◆ **SHORT TASK**
From the start of the records through the line that contains "sanz.d (112, 864)", inclusive, update every "Wanted" to "Needed" and leave the rest of those lines unchanged. Return only those lines.

◆ **DATASET RECORDS**

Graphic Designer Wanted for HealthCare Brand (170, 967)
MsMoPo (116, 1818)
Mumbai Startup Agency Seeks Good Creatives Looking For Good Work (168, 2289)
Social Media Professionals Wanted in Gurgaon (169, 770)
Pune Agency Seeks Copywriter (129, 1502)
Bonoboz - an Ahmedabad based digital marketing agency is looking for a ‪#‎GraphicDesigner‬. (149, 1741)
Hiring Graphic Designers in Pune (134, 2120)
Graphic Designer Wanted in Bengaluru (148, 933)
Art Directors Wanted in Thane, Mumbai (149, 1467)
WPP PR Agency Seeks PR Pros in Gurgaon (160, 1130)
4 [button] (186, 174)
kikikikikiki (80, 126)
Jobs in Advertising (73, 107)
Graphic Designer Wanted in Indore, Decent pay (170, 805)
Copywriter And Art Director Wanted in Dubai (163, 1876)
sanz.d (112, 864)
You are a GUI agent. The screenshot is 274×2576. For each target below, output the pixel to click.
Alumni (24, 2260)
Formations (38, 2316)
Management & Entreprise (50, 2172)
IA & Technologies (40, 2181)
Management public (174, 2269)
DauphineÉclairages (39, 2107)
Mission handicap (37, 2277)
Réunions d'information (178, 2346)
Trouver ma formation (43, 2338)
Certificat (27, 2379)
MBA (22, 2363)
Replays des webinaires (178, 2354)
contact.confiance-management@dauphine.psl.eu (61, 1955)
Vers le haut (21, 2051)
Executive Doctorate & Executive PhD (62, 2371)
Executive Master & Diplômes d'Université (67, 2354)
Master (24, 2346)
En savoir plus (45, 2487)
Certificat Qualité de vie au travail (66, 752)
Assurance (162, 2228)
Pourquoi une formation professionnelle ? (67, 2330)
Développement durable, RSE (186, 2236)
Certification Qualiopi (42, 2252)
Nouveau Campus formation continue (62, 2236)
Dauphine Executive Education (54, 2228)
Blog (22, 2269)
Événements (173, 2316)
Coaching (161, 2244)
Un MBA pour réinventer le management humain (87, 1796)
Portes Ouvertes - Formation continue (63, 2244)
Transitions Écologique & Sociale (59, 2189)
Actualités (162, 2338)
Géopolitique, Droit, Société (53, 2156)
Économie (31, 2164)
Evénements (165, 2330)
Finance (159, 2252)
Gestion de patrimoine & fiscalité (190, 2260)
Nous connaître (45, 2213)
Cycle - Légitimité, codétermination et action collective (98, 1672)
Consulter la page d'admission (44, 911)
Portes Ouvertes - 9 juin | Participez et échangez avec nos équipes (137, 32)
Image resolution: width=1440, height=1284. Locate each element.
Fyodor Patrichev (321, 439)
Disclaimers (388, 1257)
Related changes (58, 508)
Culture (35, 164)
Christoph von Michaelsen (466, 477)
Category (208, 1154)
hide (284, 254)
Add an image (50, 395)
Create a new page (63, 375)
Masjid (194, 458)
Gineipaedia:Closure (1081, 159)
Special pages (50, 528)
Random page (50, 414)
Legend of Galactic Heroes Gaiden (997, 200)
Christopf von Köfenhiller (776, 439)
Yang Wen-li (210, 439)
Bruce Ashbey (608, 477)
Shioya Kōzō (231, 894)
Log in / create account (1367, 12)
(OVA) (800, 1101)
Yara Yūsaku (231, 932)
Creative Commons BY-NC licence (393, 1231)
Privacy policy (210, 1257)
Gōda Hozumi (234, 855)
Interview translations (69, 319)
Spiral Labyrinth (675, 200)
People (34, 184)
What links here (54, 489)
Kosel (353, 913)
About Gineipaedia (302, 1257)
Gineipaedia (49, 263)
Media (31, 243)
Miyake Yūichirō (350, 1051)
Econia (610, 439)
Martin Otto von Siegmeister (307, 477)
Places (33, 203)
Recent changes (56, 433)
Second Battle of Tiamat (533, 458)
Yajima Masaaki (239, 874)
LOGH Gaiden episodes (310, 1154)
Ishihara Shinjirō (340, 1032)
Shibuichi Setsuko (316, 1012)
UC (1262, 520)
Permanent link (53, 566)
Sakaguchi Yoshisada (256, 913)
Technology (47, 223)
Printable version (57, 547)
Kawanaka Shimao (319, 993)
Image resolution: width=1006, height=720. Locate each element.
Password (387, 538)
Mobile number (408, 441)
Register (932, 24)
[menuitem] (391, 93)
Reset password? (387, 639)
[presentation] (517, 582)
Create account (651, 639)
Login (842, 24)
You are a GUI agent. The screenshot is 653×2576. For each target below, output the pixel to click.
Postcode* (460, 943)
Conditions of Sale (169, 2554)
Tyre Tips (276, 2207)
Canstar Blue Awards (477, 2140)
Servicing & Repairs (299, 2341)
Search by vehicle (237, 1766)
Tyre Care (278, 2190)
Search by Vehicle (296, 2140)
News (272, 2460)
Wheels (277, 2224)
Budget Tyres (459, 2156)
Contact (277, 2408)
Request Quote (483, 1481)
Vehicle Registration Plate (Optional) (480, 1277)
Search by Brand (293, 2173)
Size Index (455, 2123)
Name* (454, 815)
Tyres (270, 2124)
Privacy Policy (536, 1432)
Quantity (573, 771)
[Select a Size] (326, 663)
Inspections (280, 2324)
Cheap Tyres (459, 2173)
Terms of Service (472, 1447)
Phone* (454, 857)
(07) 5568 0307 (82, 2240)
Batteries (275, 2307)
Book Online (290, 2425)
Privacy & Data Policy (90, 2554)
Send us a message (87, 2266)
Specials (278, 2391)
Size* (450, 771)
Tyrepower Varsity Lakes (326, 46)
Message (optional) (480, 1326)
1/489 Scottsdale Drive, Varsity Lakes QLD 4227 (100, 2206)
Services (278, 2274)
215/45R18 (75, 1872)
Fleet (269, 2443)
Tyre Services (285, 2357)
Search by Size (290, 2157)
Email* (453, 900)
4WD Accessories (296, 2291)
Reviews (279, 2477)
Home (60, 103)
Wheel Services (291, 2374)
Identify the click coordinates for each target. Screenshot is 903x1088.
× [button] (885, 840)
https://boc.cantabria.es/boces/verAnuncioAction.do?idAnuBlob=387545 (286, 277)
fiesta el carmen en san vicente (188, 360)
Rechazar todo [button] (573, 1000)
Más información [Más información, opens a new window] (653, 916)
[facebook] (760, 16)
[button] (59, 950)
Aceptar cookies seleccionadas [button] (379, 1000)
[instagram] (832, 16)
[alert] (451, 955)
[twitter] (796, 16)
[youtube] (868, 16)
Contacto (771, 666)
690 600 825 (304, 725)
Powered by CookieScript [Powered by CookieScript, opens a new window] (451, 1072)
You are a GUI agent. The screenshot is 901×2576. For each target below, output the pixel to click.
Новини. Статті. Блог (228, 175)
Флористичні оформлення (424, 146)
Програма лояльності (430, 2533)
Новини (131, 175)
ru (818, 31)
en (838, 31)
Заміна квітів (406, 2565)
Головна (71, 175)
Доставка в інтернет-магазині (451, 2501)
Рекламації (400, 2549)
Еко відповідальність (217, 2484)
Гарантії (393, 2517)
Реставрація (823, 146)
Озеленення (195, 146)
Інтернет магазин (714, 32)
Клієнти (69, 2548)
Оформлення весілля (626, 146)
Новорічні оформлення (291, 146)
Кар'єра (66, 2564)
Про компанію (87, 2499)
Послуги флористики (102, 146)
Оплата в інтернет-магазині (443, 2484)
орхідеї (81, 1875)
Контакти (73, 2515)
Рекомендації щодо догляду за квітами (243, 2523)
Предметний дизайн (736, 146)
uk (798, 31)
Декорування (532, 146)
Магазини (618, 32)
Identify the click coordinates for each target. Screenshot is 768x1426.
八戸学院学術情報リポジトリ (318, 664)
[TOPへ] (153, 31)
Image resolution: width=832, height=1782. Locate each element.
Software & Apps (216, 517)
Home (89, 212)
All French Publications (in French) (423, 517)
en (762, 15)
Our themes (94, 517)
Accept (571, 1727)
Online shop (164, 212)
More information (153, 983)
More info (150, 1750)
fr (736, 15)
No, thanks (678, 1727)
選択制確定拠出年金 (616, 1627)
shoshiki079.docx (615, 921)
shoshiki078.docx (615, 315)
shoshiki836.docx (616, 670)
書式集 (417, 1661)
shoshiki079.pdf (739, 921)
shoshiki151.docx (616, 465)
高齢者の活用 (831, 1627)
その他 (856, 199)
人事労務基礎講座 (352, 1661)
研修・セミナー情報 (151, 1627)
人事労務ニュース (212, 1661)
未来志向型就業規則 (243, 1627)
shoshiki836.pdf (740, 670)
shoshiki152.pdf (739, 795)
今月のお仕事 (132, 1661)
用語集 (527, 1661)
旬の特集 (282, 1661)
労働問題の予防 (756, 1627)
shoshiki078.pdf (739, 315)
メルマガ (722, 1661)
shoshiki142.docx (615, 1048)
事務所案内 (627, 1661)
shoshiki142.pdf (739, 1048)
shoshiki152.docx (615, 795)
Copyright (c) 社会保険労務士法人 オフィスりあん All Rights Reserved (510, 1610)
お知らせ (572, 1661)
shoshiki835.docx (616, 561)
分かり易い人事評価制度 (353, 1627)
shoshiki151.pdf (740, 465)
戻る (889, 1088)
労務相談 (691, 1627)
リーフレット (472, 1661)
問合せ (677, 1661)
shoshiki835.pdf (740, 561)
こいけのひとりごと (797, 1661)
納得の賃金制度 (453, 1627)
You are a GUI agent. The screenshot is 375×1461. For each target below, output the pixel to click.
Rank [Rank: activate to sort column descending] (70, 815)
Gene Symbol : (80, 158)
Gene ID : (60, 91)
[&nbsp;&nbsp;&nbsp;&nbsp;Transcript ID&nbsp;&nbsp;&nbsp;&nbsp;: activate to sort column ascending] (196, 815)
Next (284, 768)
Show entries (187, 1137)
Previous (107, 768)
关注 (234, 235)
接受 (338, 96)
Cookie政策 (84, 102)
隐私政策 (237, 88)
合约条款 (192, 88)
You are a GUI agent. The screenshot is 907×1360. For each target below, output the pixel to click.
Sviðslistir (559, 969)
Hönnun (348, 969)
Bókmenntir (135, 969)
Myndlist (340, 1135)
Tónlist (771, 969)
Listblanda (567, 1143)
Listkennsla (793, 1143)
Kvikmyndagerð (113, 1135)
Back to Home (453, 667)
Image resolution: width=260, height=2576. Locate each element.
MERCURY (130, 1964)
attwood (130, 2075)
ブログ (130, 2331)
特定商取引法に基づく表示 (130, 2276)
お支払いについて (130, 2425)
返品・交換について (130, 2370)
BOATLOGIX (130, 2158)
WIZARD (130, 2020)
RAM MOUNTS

◆ **EXERCISE ANSWER**
Graphic Designer Needed for HealthCare Brand (170, 967)
MsMoPo (116, 1818)
Mumbai Startup Agency Seeks Good Creatives Looking For Good Work (168, 2289)
Social Media Professionals Needed in Gurgaon (169, 770)
Pune Agency Seeks Copywriter (129, 1502)
Bonoboz - an Ahmedabad based digital marketing agency is looking for a ‪#‎GraphicDesigner‬. (149, 1741)
Hiring Graphic Designers in Pune (134, 2120)
Graphic Designer Needed in Bengaluru (148, 933)
Art Directors Needed in Thane, Mumbai (149, 1467)
WPP PR Agency Seeks PR Pros in Gurgaon (160, 1130)
4 [button] (186, 174)
kikikikikiki (80, 126)
Jobs in Advertising (73, 107)
Graphic Designer Needed in Indore, Decent pay (170, 805)
Copywriter And Art Director Needed in Dubai (163, 1876)
sanz.d (112, 864)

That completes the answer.